■ YOUR ASSIGNMENT ■
Word for word, write out all of the data below.

Saved data entries
== == ==
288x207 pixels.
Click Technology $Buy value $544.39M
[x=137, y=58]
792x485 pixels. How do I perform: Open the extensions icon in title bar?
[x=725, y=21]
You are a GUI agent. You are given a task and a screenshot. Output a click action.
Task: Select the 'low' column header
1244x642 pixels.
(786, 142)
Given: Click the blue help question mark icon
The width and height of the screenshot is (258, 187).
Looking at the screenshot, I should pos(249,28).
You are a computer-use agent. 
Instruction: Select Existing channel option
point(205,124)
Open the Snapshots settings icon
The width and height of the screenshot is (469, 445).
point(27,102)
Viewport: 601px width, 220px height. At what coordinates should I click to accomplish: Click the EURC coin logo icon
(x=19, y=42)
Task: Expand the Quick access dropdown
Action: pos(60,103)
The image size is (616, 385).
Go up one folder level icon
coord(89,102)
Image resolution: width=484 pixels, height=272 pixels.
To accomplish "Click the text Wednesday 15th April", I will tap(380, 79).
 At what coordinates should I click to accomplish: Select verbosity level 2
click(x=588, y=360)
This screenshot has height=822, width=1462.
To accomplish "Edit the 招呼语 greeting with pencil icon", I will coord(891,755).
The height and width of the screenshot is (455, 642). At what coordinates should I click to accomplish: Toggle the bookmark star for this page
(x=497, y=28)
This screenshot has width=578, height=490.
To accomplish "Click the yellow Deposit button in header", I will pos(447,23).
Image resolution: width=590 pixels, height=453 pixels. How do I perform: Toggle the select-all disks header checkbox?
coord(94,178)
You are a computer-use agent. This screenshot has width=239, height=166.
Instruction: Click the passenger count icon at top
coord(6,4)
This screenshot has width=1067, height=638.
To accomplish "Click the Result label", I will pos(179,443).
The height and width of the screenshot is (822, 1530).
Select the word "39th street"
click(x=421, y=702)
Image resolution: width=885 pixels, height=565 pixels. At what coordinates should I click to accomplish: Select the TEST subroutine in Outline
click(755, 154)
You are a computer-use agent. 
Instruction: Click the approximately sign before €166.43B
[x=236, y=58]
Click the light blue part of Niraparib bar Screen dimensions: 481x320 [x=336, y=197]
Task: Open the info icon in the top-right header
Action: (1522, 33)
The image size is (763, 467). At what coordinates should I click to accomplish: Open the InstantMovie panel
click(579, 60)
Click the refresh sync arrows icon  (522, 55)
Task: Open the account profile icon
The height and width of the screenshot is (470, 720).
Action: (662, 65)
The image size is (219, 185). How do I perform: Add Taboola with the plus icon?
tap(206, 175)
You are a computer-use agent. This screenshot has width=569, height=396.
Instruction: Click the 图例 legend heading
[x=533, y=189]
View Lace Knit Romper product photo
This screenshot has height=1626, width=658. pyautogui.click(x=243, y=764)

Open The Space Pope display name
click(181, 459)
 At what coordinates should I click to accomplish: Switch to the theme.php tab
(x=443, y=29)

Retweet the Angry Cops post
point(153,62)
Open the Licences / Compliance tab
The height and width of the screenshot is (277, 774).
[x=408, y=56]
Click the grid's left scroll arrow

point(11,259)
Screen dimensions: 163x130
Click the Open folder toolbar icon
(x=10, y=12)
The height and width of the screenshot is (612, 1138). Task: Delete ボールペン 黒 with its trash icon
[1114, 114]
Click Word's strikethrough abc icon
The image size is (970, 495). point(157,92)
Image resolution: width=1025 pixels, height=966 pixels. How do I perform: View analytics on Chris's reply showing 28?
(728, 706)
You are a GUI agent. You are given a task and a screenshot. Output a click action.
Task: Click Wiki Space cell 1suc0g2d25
== == ==
■ ANSWER SECTION ■
288x207 pixels.
Click Technology $Buy value $544.39M
[x=137, y=58]
792x485 pixels. How do I perform: Open the extensions icon in title bar?
[x=725, y=21]
You are a GUI agent. You are given a task and a screenshot. Output a click action.
Task: Select the 'low' column header
1244x642 pixels.
(786, 142)
Given: Click the blue help question mark icon
The width and height of the screenshot is (258, 187).
Looking at the screenshot, I should pos(249,28).
You are a computer-use agent. 
Instruction: Select Existing channel option
point(205,124)
Open the Snapshots settings icon
The width and height of the screenshot is (469, 445).
point(27,102)
Viewport: 601px width, 220px height. At what coordinates should I click to accomplish: Click the EURC coin logo icon
(x=19, y=42)
Task: Expand the Quick access dropdown
Action: pos(60,103)
The image size is (616, 385).
Go up one folder level icon
coord(89,102)
Image resolution: width=484 pixels, height=272 pixels.
To accomplish "Click the text Wednesday 15th April", I will tap(380, 79).
 At what coordinates should I click to accomplish: Select verbosity level 2
click(x=588, y=360)
This screenshot has height=822, width=1462.
To accomplish "Edit the 招呼语 greeting with pencil icon", I will coord(891,755).
The height and width of the screenshot is (455, 642). At what coordinates should I click to accomplish: Toggle the bookmark star for this page
(x=497, y=28)
This screenshot has width=578, height=490.
To accomplish "Click the yellow Deposit button in header", I will pos(447,23).
Image resolution: width=590 pixels, height=453 pixels. How do I perform: Toggle the select-all disks header checkbox?
coord(94,178)
You are a computer-use agent. This screenshot has width=239, height=166.
Instruction: Click the passenger count icon at top
coord(6,4)
This screenshot has width=1067, height=638.
To accomplish "Click the Result label", I will pos(179,443).
The height and width of the screenshot is (822, 1530).
Select the word "39th street"
click(x=421, y=702)
Image resolution: width=885 pixels, height=565 pixels. At what coordinates should I click to accomplish: Select the TEST subroutine in Outline
click(755, 154)
You are a computer-use agent. 
Instruction: Click the approximately sign before €166.43B
[x=236, y=58]
Click the light blue part of Niraparib bar Screen dimensions: 481x320 [x=336, y=197]
Task: Open the info icon in the top-right header
Action: (1522, 33)
The image size is (763, 467). At what coordinates should I click to accomplish: Open the InstantMovie panel
click(579, 60)
Click the refresh sync arrows icon  (522, 55)
Task: Open the account profile icon
The height and width of the screenshot is (470, 720).
Action: (662, 65)
The image size is (219, 185). How do I perform: Add Taboola with the plus icon?
tap(206, 175)
You are a computer-use agent. This screenshot has width=569, height=396.
Instruction: Click the 图例 legend heading
[x=533, y=189]
View Lace Knit Romper product photo
This screenshot has height=1626, width=658. pyautogui.click(x=243, y=764)

Open The Space Pope display name
click(181, 459)
 At what coordinates should I click to accomplish: Switch to the theme.php tab
(x=443, y=29)

Retweet the Angry Cops post
point(153,62)
Open the Licences / Compliance tab
The height and width of the screenshot is (277, 774).
[x=408, y=56]
Click the grid's left scroll arrow

point(11,259)
Screen dimensions: 163x130
Click the Open folder toolbar icon
(x=10, y=12)
The height and width of the screenshot is (612, 1138). Task: Delete ボールペン 黒 with its trash icon
[1114, 114]
Click Word's strikethrough abc icon
The image size is (970, 495). point(157,92)
Image resolution: width=1025 pixels, height=966 pixels. How do I perform: View analytics on Chris's reply showing 28?
(728, 706)
You are a GUI agent. You are given a task and a screenshot. Output a click action.
Task: Click Wiki Space cell 1suc0g2d25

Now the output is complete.